Evocar José Martí, em qualquer uma das formas que nós, cubanos, aprendemos a fazê-lo, é um exercício delicado e respeitoso de consciência, pensamento e amor. É trilhar um caminho sóbrio de princípios.
José Martí sempre aparece para nós como aquela árvore boa cuja sombra inspira e energiza a alma quando a estrada apresenta desafios que ameaçam diminuir a força de alguém, se não tivermos clareza sobre as convicções e os propósitos que impulsionam a jornada.
O Apóstolo sempre volta, e não precisamos de um maio ou de um janeiro como pretexto para encontrá-lo novamente. Sua presença se tornou necessária e muito mais indispensável e certa, como a daquele gigante visionário e sereno que agora o acompanha desde a imensidão do eterno.
Dos Ríos não apagou a chama, ele a espalhou. Daquele peito rachado por balas, o sonho libertário brotou em torrentes, e cada gota de sangue que sulcou o vento foi uma semente de esperança, adormecida no solo desta terra até seu centenário, quando todas germinaram em uma avalanche imparável de juventude.
Chega-se a José Martí com o otimismo de quem procura um pai e sabe que em seus conselhos encontrará as verdades necessárias para enfrentar as armadilhas da vida.
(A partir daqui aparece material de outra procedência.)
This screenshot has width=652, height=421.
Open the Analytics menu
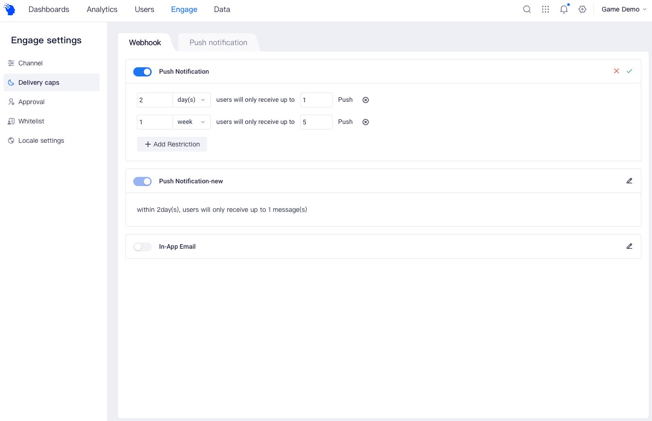pos(102,9)
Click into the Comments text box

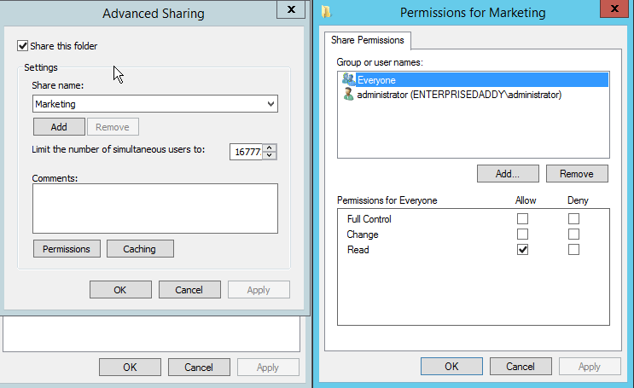(155, 208)
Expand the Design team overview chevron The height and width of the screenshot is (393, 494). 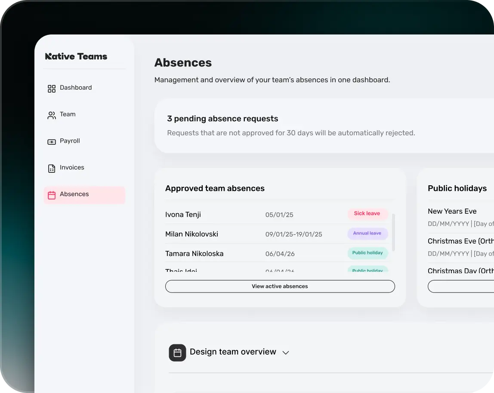(x=286, y=352)
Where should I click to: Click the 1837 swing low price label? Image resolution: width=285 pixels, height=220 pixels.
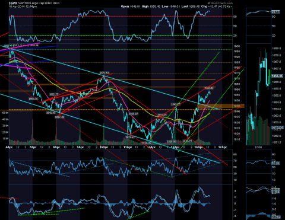click(x=59, y=117)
Chega-se a José Martí com a mente pronta, com a alma aberta, com os olhos no futuro, porque voltar atrás nunca será o caminho a seguir, como nunca foi para ele.
Em tempos de ameaças incessantes, de ataques disfarçados e nus, de ocultação e distorção das verdades, aqueles que amam e fundam são reconhecidos como o Apóstolo, todos os dias correndo o risco de dar a vida por seu país e seu dever.
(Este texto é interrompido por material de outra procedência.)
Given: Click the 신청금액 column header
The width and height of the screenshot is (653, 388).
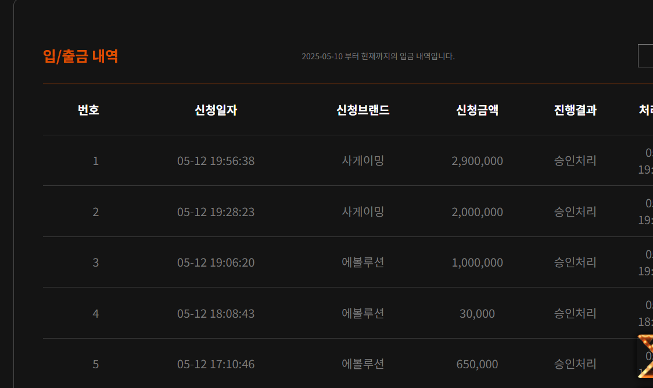Looking at the screenshot, I should (x=477, y=110).
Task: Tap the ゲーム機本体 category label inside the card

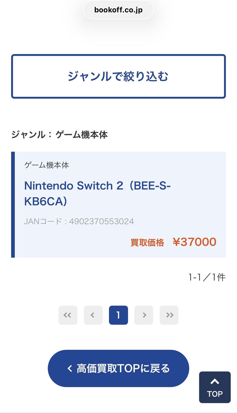Action: [x=46, y=165]
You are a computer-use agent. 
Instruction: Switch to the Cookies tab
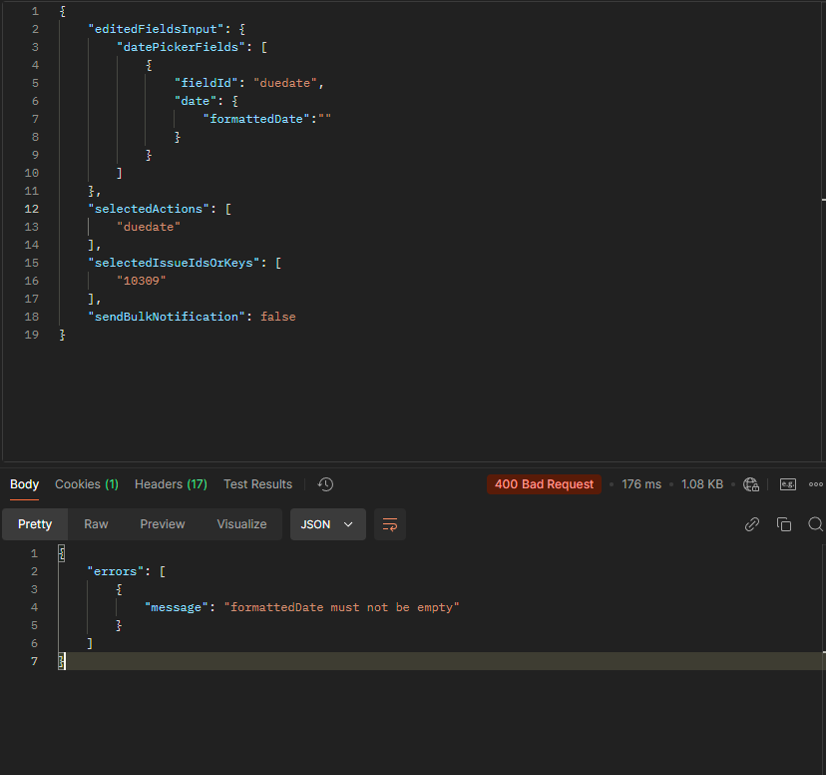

Por isso, José Martí é compromisso, força e esperança, uma vontade constante de fazer, um argumento irrefutável para defender nossa história, nossas decisões soberanas, nossa independência e nossa paz.
Nessas datas, o menino da Rua Paula volta a ser professor, pela exemplaridade de seu legado, pela profundidade de seu ideal, pelo realismo e sensibilidade de seus textos, pelo caráter visionário de um pensamento que se renova com o tempo e enriquece as experiências e o aprendizado de cada dia em Revolução.
Em maio, trocamos o luto pelo respeito eterno e nos recusamos a chorar, porque a memória que pulsa no privilégio de ter tido José Martí, de tê-lo, vale mais.